Malam itu juga pendeta tuan rumah disertai beberapa hamba Tuhan yang merencanakan KKR itu berkumpul menghadapkan pengkhotbah muda itu dengan si gadis dan meminta klarifikasi. Ia dengan tegas menolak tuduhan gadis itu, namun ia tidak mempunyai seorang saksipun. Gadis itu sendiri agaknya mempunyai nama baik di dalam jemaat dan tidak ada alasan apapun untuk tidak mempercayai pernyataannya.

“Apa yang sesungguhnya terjadi dalam ruang itu?” tanya hamba Tuhan. Pemuda itu menjawab, “Bila aku menceritakan kepadamu, itu berarti bahwa saya menuduh seseorang di belakangnya, sama seperti hal itu terjadi pada diriku saat ini. Aku hanya minta, agar aku boleh dihadapkan kepada orang yang menuduh aku”

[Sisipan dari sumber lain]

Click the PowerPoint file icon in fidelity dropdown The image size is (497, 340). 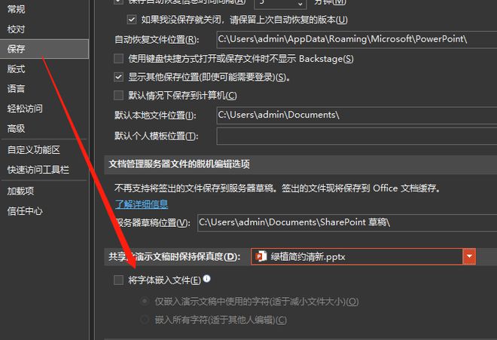point(261,256)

Para pendeta setuju bahwa mereka akan meminta gadis itu untuk dikonfrontasikan dengan pemuda yang bersangkutan dengan disaksikan oleh semua hamba Tuhan yang hadir dalam KKR itu. Dua malam kemudian, gadis itu datang dengan disertai kedua orang tuanya dalam pertemuan yang amat pribadi. Pemimpin para hamba Tuhan bertanya kepada gadis itu, apakah ia mau mengulangi lagi pernyataan tentang apa yang terjadi di dalam kamar itu. “Ia sudah menceritakan segala sesuatu apa yang terjadi,” kata ayahnya dengan geram, sedangkan ibunya mengamininya sambil melirik kepada pemuda itu.

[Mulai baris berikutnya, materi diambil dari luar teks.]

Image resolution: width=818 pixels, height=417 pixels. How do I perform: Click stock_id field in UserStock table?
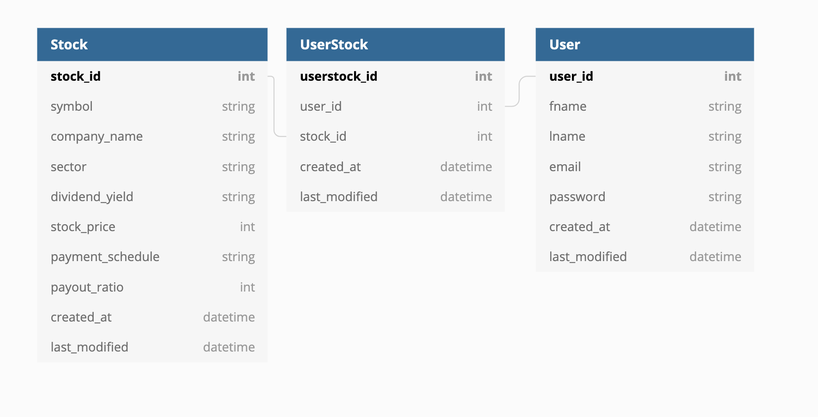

“Nah, maukah Anda menceritakan versimu tentang apa yang terjadi di dalam kamar itu, nak?”, tanya hamba Tuhan kepada pemuda itu.

“Tidak, pak”, menjawab pemuda itu. “Itu tidak ada gunanya. Hanya dia dan saya mengetahui kebenarannya dan aku tak dapat membela diriku sendiri. Hanya aku ingin mengatakan kepadanya, Cindy, Anda tahu apa yang terjadi dan apa yang tak terjadi dalam kamar itu. Bila Anda tidak mengatakan kebenarannya, aku akan dicap sebagai seseorang yang munafik dan aku tidak pernah dapat berkhotbah lagi. Hal ini akan merusak reputasiku, reputasi jemaat ini bahkan eksistensi Tuhan. Bila aku memang berbuat seperti apa yang Anda katakan, aku layak menerimanya, namun kita berdua mengetahui, bahwa hal itu tidak benar. Aku memintamu dengan sungguh-sungguh dan di dalam nama Kristus, untuk menyatakan kebenarannya.”

Sesuatu keheningan yang amat dalam meliputi pertemuan itu, ketika para hamba Tuhan dan kedua orang tuanya menyaksikan bagaimana wajah gadis itu berubah dan akhirnya air matanya menetes dengan deras dari wajahnya. “Aku berdusta,” katanya dengan tenang, “Aku meminta maaf. Aku berdusta. Ia sama sekali tidak pernah menggangguku, sebaliknya akulah yang menggodanya. Dan ketika ia menolakku, aku begitu malu dan gusar, sehingga aku mengarang cerita itu. Aku mohon maaf!”